Photo: Daniel X. O’ Neil
Recently, the White House announced that it would begin updating government regulations around genetically modified crops. They admitted that the current 30-year-old system perhaps had not kept up with the times.
A bit of research into U.S. Food policy proved how truly behind we really are. Below are five facts that show how poorly U.S. food regulations compare to the rest of the world.
1. The U.S. uses pesticides that other parts of the world have already banned.
The most heavily used herbicide in the U.S.– Atrazine — was banned in Europe in 2003. Yet according to an analysis of U.S. Department of Agriculture data by the Pesticide Action Network, 90% of U.S. drinking contains it.

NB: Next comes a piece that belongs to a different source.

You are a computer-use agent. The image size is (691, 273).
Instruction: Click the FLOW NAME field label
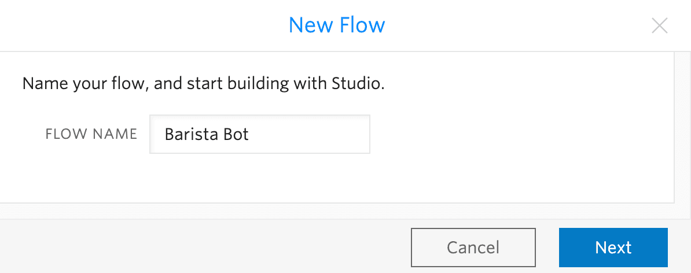pos(91,134)
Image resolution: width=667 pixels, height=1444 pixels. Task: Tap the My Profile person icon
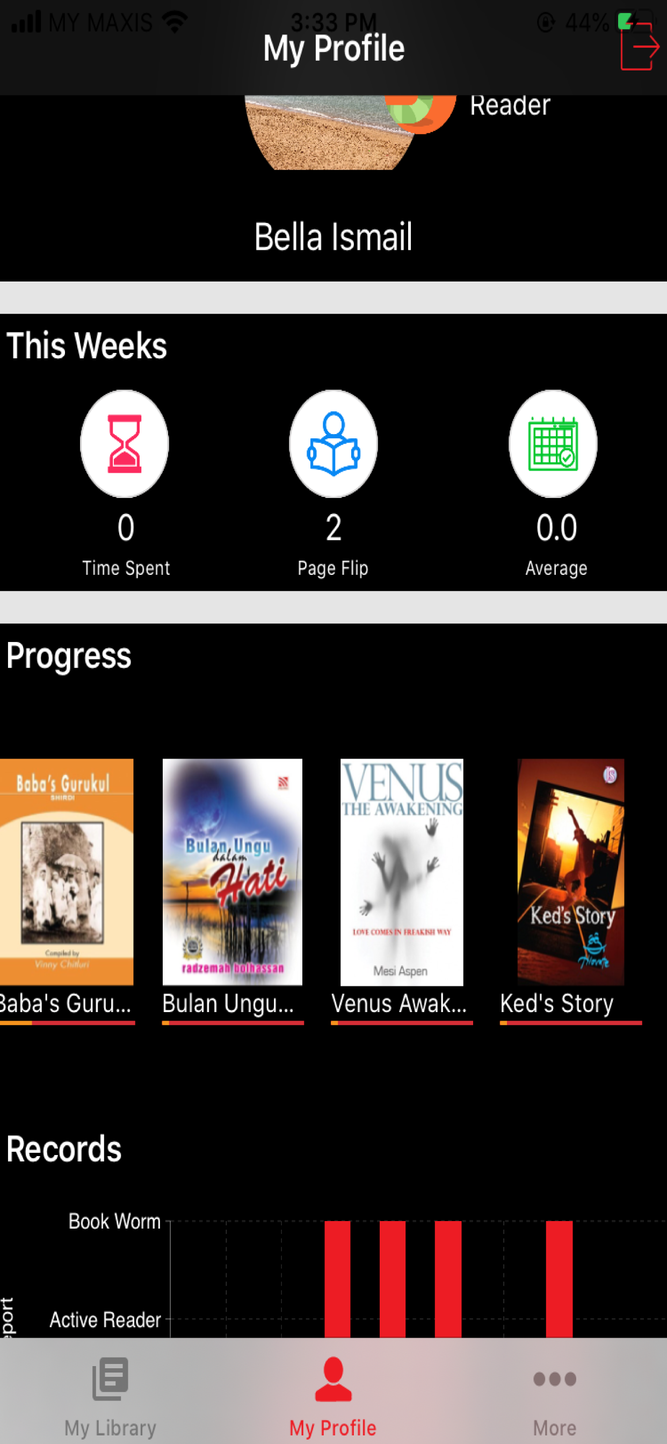(x=333, y=1379)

The United States also uses “neonicotinoid pesticides” on around 90% of our country’s corn, even though the European Commission has placed these pesticides under two-year moratoriums after studies found them to be toxic to bees. The EU — along with China — have also banned Paraquat, a pesticide that has been linked to Parkinson’s disease and is still also commonly used in the United States.
In 2007, the United States accounted for twenty percent of the world’s 2.4 billion kilograms of pesticides. The Center for Disease Control and Prevention reports that there are traces of 29 different pesticides in the average American’s body. According to a U.S. Geological Survey report, the majority of streams in the U.S. contain pesticides or pesticide residues.

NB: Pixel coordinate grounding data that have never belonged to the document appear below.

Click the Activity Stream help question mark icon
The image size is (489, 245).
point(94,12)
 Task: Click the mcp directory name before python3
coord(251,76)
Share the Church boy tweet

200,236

A recent Consumer Report survey of over 1,000 Americans found that 85% of them were concerned about pesticide usage. Long-term pesticide exposure has been linked in some studies to an increased risk in certain diseases like Alzheimer’s, Parkinson’s disease, and several cancers.
2. Ingredients present in our foods are also often banned in several countries around the world.
A recent Buzzfeed article featured research from the book Rich Food, Poor Food, which explains foods banned across the world that the United States still featured prominently in its processed foods. For example, Bromine — banned in over one hundred countries around the world because of its link to birth defects, growth problems, and organ damage — is found in American sports drinks and sodas. The synthetic growth hormones we often give cows in the United States have also been banned in Australia, New Zealand, Canada, Japan and the entire European Union. And artificial food dye — which has chemicals derived from petroleum and has been linked to brain cancer — was banned in Norway, Finland, Austria, France, and the United Kingdom, yet is still found in American cake mixes, sports drinks, candy and even macaroni cheese.
3. Unlike Europe and various countries in Africa and the Middle East, the U.S. still does not require labeling of genetically modified food.
In 2013, the New York Times reported that almost all of Americans supported mandatory labeling requirements for food products that contained genetically modified ingredients. Around 75% of respondents expressed general concern about the effect of genetically modified food on their health. 26% believed the ingredients in those kinds of food were not safe to eat. Three quarters said they wouldn’t eat genetically modified fish, and two-thirds said they wouldn’t eat genetically modified meat.
By that year, sixty-four countries had already enforced consumer “right to know” laws on GMO food. These included countries like China, Ethiopia, Kazakhstan, Kenya, Mali, Peru, Ecuador, Russia, Saudia Arabia, South Africa, Senegal, Thailand and Vietnam. The European Union has only approved one GMO food to be grown within its border: one strain of Monsanto corn. And yet the U.S has not followed suit.
4. Meanwhile, we are the largest commercial grower of genetically modified crops in the entire world.
The United States is also number one in the world for the number of accumulated hectarage of land devoted to genetically engineered crops from 1996-2009 with 64 million hectares.
5. In comparison to other developed nations around the world, our school lunches are astonishingly unhealthy and meager.
Last year, Michelle Obama’s campaign to change the nutritional standards of American school lunches inspired an online movement where students posted pictures of their lunch on social media. A Buzzfeed article captured the worst of the worst.
An article in the UK’s Daily Mail put the photos in even more perspective. The article showed photos of meals from countries like Ukraine, South Korea, Brazil, and Finland — all with fresh vegetables and generous portions of fish, steak and chicken, juxtaposed next to paltry American lunches of chicken fingers and fries.